The mirrors of the ancients consisted of a thin disk of metal-usually bronze, more rarely silver-slightly convex and polished on one side. Glass mirrors coated with tin, of which there was a manufactory at Sidon (Pliny, Historia Naturalis (Pliny) xxxvi. 66, 193), were little used, and the art of silvering glass was not discovered till the 13th century. Corinthian mirrors were considered the best, and it is interesting that St. Paul’s two figurative uses of the word occur in his letters to Corinth.

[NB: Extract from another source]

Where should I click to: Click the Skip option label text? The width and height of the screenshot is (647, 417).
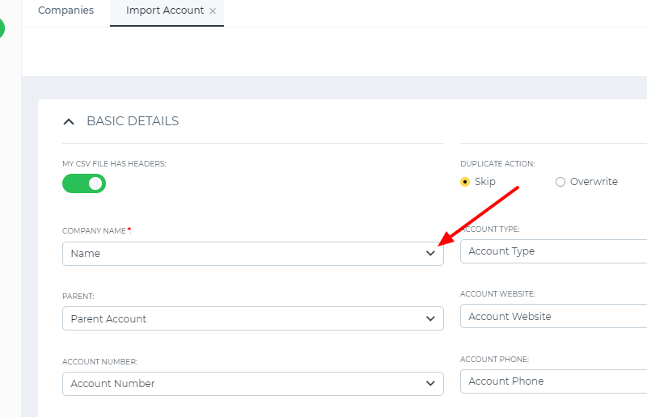[484, 182]
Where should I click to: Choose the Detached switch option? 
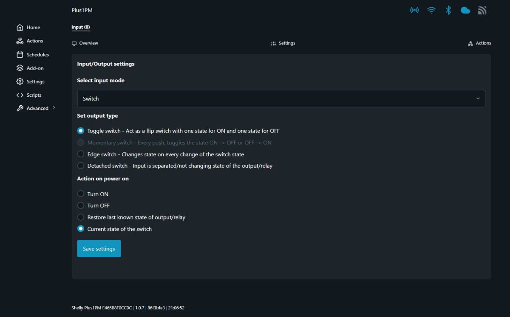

1. To bring home to the imagination the limitations of human knowledge, he says that in the present life we see only by means of a mirror darkly (διʼ ἐσόπτρου ἐν αἰνίγματι, 1 Corinthians 13:12). In a modern mirror the reflexion is perfect, but the finest burnished metal gave but an indistinct image. To see a friend in a mirror, and to look at his own face, was therefore to receive two different impressions. So this world of time and sense, as apprehended by the human mind, imperfectly mirrors the true and eternal world, leaving many things ‘enigmatic.’ Mediate knowledge can never be so sure and satisfying as immediate. Plato (Rep. vii. 514) in his well-known simile of the cave compares our sense-impressions to shadow-shapes that come and go, giving but hints of the real world beyond; and the figure of the mirror is found in such Platonists as the writer of Wisdom (Wisdom of Solomon 7:26) and Philo (de Decal. 21). J. H. Newman directed that his memorial tablet at Edgbaston should bear the words-Ex umbris et imaginibus in veritatem. Many writers have supposed that St. Paul refers not to a mirror but to a semi-transparent window-pane: ‘velut per corneum specular obsoletior lux’ (Tertullian, de An. 53). But a window of talc would be δίοπτρον (Lat. speculare), not ἔσοπτρον. Tertullian has indeed the right interpretation in adv. Prax. 16, ‘in imagine et speculo et aenigmate.’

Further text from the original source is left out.